Rome (Italy). Sr. Alessandra Smerilli, Lecturer at Auxilium, and Sr. Lucy Nderi, PhD candidate, recount the experience of the first weeks at the Synod of Bishops on young people.
The invitation to the Synod on young people was a great surprise for both of us and at the beginning it also made us a little scared! We are now grateful for the rich and interesting experience we are having of the Church, both in the plenary assembly and in the smaller circles. What we are experiencing these days is truly a journey of listening, of dialogue, and of openness to novelty as the Pope hoped for in his opening discourse.
In the first part of the work, the key word was listening. We have recognized the lack of listening to young people and the challenge of assuming a culture of listening to be a more relational and empathic church. In fact, it was emphasized that the church can “be heard by young people only by listening to young people”. The most beautiful and interesting thing is that the young participants in the Synod feel they are an active part and therefore co-builders of an empathic and outgoing relational church. From them comes the request for a Church where there is more space for young people and for women, and their requests were echoed in very frank interventions on the urgency of a change in this direction.
From the interventions we have also grasped the awareness of the fragility of the people of God that allows us to grasp more the dynamics of salvation, that is, where there is sin, His grace abounds. In this sense we perceive the willingness to walk in humility together with young people, trusting the Lord. It has been said that a wounded Church can better understand the wounds of humanity.
The central themes of the Synod such as faith, vocation, discernment, and accompaniment were dealt with in the second part of the work. Perhaps it was the part where young people participated the most by offering interesting and valid contributions and questioning us.
The two keywords of this week were vocation and accompaniment. We have recorded two important impulses on the theme of vocation: on the one hand to recognize that vocation is not the call for the chosen few, and that there is a great and universal call to love and joy: “every life is vocation”, and only in this horizon we can grasp the invitation that Jesus makes to some to follow him more closely.

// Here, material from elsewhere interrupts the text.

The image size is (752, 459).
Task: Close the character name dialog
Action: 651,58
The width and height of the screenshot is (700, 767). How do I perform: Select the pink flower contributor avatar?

On the other hand, a clear statement that the vocation is not a plan established by God into which each must enter, as into a straitjacket. It has been said that the idea of a God who confronts us in different directions, of which only one would be the good one, represents a perverse image of a God who maneuvers the threads of history from above as He pleases.
Accompaniment was the other big word of the week. We have recognized the strong need of the young generations to be accompanied in their daily reality. A repeated phrase has often been: “we need points of reliable, available, and accessible references that can call us by name, who can walk with us in the search for the meaning of our life, in discerning our vocation, that can awaken in us questions and restlessness”. Strong was the invitation to an accompaniment that awakens the questions and does not try to replace young people by offering answers. The icon of the disciples of Emmaus, who accompanied us from the General Chapter, is emerging as an example of accompaniment: approaching, asking questions, walking with the disciples even in the wrong direction, being with them, knowing how to get away at the right time.
Another strong experience was the testimony of a young man on the situation of Christians in the Middle East and above all the faith deeply lived by young people to the point of accepting martyrdom. We believe that these young people are the strength of the Church. Their courage, their enthusiasm, their being heard in the assembly when something strikes them, give us the direction to travel. We hope we do not disappoint them”.